İlk altı gezegenin antik çağlardan itibaren bilindiğini söylemiştik. Yedinci gezegen, 1781 yılında William Herschel tarafından keşfedildi. Ekvatoral çapı 51 bin kilometre (yaklaşık Yer’in 4 katı) olan gezegenin kütlesi, Yer’in 15 katı; hacmi ise, Yer’in 63 katıdır. Güneş’e uzaklığı ortalama 19 Astronomik Birim (AB) (19x149,5=2,841 milyar kilometre) olan gezegen, bir turunu 84 yılda tamamlamaktadır. Yani 1 yılı 84 Yer yılına eşittir. Mitolojilerden esinlenerek kendisine “Uranüs” adı verilmiştir.

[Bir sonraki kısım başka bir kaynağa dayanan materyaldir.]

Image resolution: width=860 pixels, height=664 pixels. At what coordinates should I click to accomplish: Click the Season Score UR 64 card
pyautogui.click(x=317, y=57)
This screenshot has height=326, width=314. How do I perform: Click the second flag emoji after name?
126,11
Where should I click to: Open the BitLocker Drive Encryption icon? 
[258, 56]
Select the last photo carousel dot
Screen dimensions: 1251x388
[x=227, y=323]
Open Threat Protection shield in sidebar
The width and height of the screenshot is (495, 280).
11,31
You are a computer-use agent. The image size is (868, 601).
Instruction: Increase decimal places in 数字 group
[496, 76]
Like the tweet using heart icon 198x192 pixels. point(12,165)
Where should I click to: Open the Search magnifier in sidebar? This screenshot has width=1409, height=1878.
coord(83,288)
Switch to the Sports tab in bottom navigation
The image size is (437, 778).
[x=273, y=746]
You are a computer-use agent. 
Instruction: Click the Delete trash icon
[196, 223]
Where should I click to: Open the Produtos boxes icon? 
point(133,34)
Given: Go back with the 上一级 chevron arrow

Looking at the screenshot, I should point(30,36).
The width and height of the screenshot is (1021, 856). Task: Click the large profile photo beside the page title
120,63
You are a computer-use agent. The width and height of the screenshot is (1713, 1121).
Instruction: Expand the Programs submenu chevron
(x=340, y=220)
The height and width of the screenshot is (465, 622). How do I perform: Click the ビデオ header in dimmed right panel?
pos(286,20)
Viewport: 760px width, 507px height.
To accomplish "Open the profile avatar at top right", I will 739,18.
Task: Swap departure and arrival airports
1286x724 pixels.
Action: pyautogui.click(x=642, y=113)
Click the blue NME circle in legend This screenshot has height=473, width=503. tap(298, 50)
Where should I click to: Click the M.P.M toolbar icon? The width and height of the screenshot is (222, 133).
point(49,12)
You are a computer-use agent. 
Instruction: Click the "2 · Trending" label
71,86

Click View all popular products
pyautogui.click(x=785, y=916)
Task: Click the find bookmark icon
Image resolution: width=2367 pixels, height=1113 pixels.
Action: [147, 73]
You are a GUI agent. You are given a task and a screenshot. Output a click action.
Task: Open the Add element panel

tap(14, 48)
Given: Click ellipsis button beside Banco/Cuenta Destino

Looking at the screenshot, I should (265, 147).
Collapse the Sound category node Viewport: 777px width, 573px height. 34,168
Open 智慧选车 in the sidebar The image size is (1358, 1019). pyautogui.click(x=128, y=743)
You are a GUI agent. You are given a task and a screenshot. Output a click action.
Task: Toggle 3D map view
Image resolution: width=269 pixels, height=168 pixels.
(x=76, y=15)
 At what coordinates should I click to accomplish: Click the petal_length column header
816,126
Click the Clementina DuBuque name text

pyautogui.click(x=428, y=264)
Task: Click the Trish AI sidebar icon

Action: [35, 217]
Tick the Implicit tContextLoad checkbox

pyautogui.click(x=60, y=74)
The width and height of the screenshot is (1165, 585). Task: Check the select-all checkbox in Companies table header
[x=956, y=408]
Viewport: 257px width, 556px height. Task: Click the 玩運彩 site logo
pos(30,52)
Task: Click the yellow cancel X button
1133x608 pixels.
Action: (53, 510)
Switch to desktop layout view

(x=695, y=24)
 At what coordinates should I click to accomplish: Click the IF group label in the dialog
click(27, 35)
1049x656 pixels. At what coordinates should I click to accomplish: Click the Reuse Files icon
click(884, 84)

1840’lı yıllarda yapılan gözlemlerle Uranüs’un yörüngesinde beklenmedik değişiklikler tespit edildi. Buna bilinmeyen yakın bir gezegeninin kütle çekiminin sebep olduğu tahmin edildi. Yapılan hesaplar, yörüngesi hakkında bilgi veriyordu. Nihayet 1846 yılında Johann Gottfried Galle, beklenilen bölgelerde (Neptün adı verilen) gezegeni gözlemledi. Güneş’ten uzaklığı 30 astronomik birim (AB) olan bu yeni gezegenin kütlesi (Yer kütlesinin 17 katı) Uranüs’ten biraz büyüktür.

Dokuzuncu gezegenin keşfi

1930 yılına kadar Güneş Sistemi’nde sekiz gezegen olduğu sanılıyordu. Sekizinci gezegenin (Neptün) yörüngesindeki değişiklikler, bilinmeyen yeni bir gezegenin mevcudiyetine bağlandı. Percival Lowell, “X gezegeni” adını verdiği bu gökcismini bulmak için yoğun çaba sarf etti. Çalışmaları sonuç vermedi ve 1916’da vefat etti. Keşif, aynı gözlemevinden araştırmalara devam eden Clyd Tombaugh’a nasip oldu. Yeni gezegene “Plüton” adı verildi. Bu ismin Antik Roma mitolojisinde geçen yeraltı tanrısının adı olduğu ifade ediliyor.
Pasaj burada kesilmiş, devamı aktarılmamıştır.